**REQUIRED ACTION**
The reply to the records below should contain exactly the lines from the line with "Screen dimensions: 1303x977" through the line with "Task: Click the right SLOW road marking", and nothing besides.

Stored items
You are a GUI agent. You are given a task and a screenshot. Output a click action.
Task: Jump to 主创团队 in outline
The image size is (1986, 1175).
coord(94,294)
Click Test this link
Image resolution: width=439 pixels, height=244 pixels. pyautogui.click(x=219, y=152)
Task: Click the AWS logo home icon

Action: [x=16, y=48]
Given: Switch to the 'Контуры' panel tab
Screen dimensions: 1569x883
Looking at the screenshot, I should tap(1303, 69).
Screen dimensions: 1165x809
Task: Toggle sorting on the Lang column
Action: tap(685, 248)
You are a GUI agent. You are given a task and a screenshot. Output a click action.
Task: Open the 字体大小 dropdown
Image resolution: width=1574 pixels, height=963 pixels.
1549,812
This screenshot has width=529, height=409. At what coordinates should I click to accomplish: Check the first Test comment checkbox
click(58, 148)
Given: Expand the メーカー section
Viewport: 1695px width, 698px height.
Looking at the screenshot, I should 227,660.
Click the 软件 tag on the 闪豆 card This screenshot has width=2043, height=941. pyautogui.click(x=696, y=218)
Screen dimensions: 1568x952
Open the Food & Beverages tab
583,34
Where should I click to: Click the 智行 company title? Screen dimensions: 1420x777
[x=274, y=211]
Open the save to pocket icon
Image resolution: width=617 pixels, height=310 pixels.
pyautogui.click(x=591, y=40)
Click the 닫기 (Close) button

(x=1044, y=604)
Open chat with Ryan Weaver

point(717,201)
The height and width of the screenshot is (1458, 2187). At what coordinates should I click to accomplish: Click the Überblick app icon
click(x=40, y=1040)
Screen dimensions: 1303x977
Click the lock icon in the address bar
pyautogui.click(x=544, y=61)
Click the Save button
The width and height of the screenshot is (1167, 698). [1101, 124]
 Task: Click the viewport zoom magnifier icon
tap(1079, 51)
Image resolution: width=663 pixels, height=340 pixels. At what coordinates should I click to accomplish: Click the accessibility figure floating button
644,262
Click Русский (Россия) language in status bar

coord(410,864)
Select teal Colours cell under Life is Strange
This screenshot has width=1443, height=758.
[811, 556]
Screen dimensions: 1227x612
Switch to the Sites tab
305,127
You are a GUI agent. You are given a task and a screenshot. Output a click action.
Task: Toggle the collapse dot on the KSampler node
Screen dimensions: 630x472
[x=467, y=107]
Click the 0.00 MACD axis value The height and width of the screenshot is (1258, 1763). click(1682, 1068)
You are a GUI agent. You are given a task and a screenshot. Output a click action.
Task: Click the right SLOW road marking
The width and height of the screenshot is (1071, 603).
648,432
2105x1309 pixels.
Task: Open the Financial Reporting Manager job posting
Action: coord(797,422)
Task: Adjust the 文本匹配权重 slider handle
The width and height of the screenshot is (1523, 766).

**TASK RESULT**
Screen dimensions: 1303x977
Click the lock icon in the address bar
pyautogui.click(x=544, y=61)
Click the Save button
The width and height of the screenshot is (1167, 698). [1101, 124]
 Task: Click the viewport zoom magnifier icon
tap(1079, 51)
Image resolution: width=663 pixels, height=340 pixels. At what coordinates should I click to accomplish: Click the accessibility figure floating button
644,262
Click Русский (Россия) language in status bar

coord(410,864)
Select teal Colours cell under Life is Strange
This screenshot has width=1443, height=758.
[811, 556]
Screen dimensions: 1227x612
Switch to the Sites tab
305,127
You are a GUI agent. You are given a task and a screenshot. Output a click action.
Task: Toggle the collapse dot on the KSampler node
Screen dimensions: 630x472
[x=467, y=107]
Click the 0.00 MACD axis value The height and width of the screenshot is (1258, 1763). click(1682, 1068)
You are a GUI agent. You are given a task and a screenshot. Output a click action.
Task: Click the right SLOW road marking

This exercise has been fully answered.